Por medio de la oración hace o fortalece ser discípulos, misioneros, amigos y testigos de Jesús.
Mientras que las relaciones humanas actuales, a nivel local, a nivel global y universal, son de confrontación, de insultos incluso, nada de respeto hay, haciendo valer la fuerza que provoca la violencia o el poderío, la jactancia, bueno, y esto es lo que provoca también las guerras en las que nos vemos envueltos. Sin embargo, aquel que quiere ser verdaderamente discípulo, misionero de Jesús, tiene una paz interior en su corazón. ¿Por qué? Porque no bebe del agua de las cosas de este mundo, que son la fuerza, el poder, la ambición, sino que es el Espíritu de Dios.
Si conocieras el don de Dios, dice Jesús a la samaritana, tú misma le pedirías a Él el agua viva, que es Jesús mismo y es su Espíritu Santo, el Espíritu que brota hasta la vida eterna, el agua pura. Porque ser discípulos, misioneros de Jesús, es abrazar la paz, la verdad, la dignidad, y servir y entregarse al servicio de los demás.
Pues bien, hermanos, que estas reliquias de mamá Antula, así cariñosamente llamada, a Santa María de San José, que es María Antonia de San José, su nombre, de Paz y Figueroa, Primera Santa Argentina, y así también ha querido el Papa, Francisco, que sea la patrona de todos los misioneros y misioneras argentinos, nos visita, como bien nos explicaban en esa introducción, haciendo una reseña de su vida, y bueno, pues es una alegría, la verdad que está recorriendo toda la diócesis, ya ha estado en el oeste formoseño, en la parroquia de Ingeniero Juárez, Las Lomitas, Pozo del Tigre, incluso por la ruta 86 ha ido hasta Río Muerto, Posta Salazar, y tantos lugares, recorriendo Pirané, Montelindo, previamente en Estanislao del Campo, en Comandante Fontana.
Ayer, precisamente, estuvieron las reliquias en Laguna Blanca, donde un joven de esa localidad, Carlos Torres, recibió el rito de admisión a las órdenes sagradas, con muy buen recibimiento, previamente, estuvo también en la Eucaristía presente, y la Legión de María, rezó el Rosario previamente, a la Santa Misa, en fin, creo que su paso entre nosotros está suscitando, y así quiera Dios que lo sea, un llamado a la santidad de vida, y a la vez, un fervoroso celo por la misión.
Su lema era andar y llegar allí, hasta donde Dios no es conocido, para que sea conocido, amado y servido.
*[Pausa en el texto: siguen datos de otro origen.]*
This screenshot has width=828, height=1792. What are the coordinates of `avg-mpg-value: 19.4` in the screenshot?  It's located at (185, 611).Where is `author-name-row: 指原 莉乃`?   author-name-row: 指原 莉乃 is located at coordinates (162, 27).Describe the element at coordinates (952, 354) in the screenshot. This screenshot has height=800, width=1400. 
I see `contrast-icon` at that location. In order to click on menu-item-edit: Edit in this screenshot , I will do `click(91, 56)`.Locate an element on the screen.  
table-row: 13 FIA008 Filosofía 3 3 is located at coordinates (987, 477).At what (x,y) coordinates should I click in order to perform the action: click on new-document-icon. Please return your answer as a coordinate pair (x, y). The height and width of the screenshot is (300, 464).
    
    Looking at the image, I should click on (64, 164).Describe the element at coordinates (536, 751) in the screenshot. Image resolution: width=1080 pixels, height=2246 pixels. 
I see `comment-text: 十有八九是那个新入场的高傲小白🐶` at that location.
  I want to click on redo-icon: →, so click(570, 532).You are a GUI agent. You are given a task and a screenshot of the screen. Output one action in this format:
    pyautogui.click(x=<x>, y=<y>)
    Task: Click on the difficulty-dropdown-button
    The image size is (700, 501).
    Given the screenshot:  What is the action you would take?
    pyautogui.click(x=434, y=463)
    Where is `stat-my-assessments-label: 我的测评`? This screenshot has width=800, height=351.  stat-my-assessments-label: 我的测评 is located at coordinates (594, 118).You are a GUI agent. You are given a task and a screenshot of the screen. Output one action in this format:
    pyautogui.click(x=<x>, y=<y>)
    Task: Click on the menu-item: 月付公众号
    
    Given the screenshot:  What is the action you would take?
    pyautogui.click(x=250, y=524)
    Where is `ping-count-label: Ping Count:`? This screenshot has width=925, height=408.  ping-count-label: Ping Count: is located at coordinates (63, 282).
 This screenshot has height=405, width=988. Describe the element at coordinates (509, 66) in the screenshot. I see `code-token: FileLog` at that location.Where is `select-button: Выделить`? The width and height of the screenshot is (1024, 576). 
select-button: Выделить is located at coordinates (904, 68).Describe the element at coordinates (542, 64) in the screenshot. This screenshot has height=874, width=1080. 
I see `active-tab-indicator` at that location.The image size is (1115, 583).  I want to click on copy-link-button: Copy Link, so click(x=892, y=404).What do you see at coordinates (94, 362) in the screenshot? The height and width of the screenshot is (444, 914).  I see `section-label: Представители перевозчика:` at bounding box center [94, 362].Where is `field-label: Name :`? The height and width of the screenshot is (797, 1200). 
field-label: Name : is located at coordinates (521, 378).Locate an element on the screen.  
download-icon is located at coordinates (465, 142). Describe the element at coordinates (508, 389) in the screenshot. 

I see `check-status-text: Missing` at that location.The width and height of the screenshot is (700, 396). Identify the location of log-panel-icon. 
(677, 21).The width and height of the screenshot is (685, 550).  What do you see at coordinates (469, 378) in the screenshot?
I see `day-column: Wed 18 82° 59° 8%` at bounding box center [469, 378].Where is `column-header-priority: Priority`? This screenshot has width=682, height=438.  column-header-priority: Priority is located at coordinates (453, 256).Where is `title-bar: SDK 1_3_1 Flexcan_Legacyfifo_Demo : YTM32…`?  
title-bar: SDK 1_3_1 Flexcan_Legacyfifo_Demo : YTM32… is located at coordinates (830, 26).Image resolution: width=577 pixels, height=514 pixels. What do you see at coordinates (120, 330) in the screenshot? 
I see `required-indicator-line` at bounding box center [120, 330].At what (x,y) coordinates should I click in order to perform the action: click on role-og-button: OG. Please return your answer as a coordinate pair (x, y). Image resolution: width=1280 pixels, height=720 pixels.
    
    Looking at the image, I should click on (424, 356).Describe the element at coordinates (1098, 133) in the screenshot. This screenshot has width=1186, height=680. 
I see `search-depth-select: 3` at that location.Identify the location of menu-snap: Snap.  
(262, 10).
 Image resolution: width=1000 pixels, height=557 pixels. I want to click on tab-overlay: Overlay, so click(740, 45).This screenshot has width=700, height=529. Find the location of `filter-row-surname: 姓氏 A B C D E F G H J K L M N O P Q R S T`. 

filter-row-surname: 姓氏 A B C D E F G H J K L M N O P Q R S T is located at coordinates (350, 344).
Pues bien, hermanos, aprovechemos este tiempo que nos queda, de cuaresma, para intensificar la oración, el ayuno, la limosna, que es propio de este tiempo cuaresmal, para que se borren nuestros pecados, y así, de esta manera, podamos ser más y mejores discípulos, misioneros, testigos de Jesús, por la intercesión también, de esta primera Santa Argentina, que justamente en el día de ayer, se celebraba su fiesta litúrgica, que así sea.